For the last time, “123456” is not a correct password, folks.
AdultFriendFinder sex and dating site has been hacked for the second time (to our knowledge), according to the LeakedSource breach notification website, and the world’s really lousy password habits were once again exposed in the process.
Google’s new Pixel phone hacked in 60 seconds
The breach reportedly occurred in October, with more than 400 million accounts over more than two decades leaked. In addition to Adultfriendfinder.com, user information from sites like Stripshow.com and Penthouse.com has also been posted.
The California-based Friend Finder Networks, parent company of AdultFriendFinder, claims that 700 million people interact with at least one of their sites. Data from users of its Cam.com property, “one of the world’s largest providers of live webcams,” was also included in the hack.
Unsurprisingly, the passwords revealed in the latest data collection are terrible.
The three most used passwords? “123456”, “12345” and “123456789”. You have to go through the list all the way to number 13 until you find the slightly more original but still spectacularly unnecessary “pussy”.
LeakedSource has also selected some of the longest real passwords it has managed to find. Random sample: “schrodingersfavouritecat”, “ilovemanchesterunited” and “carlosfromcancun”.
The three most used passwords? “123456”, “12345” and “123456789”.
Echoing the AshleyMadison saga of 2015, it appears that around 15,766,727 deleted AdultFriendFinder accounts have not been deleted. In the case of the case site, the passwords were just as stupid.
A large amount of passwords were also stored insecurely in clear text by the site – an unacceptable decision, as LeakedSource pointed out, given that the site was already heavily hacked in 2015.
The personal data of nearly 4 million users was exposed in May 2015, including IP addresses, dates of birth, usernames and even sexual orientation.

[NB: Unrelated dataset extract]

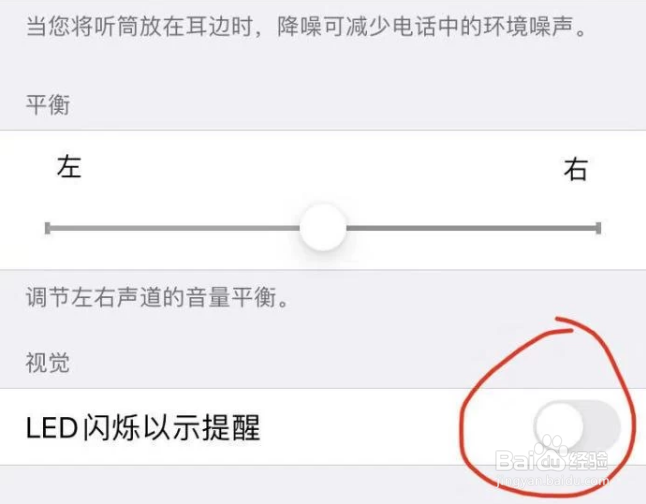Open the jingyan.baidu.com watermark link
Viewport: 646px width, 504px height.
552,481
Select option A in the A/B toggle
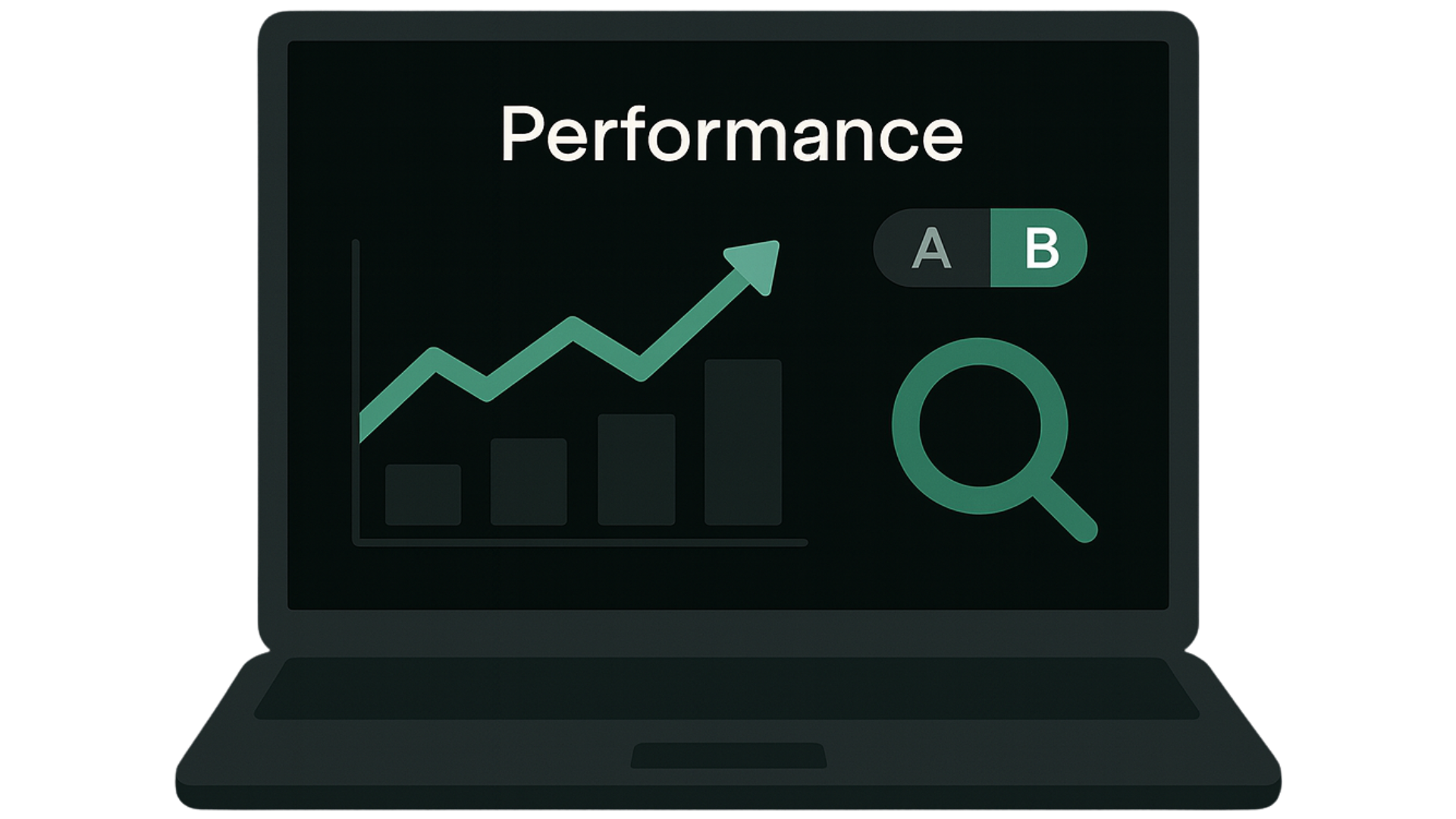The image size is (1456, 819). coord(932,248)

ZDNet got a potion of the most recently hacked database to check, and found that it did not appear to contain information on sexual preferences.
Friend Finder Networks confirmed the site’s security vulnerabilities upon publication, but did not explicitly state that the hack took place.
“Over the past few weeks, FriendFinder has received a number of reports of potential security vulnerabilities from various sources,” said Diana Ballou, vice president and senior counsel. ZDNet.
“Immediately after learning of this information, we took several steps to investigate the situation and engage the right external partners to support our investigation.”
Mashable contacted Friend Finder Networks for more details.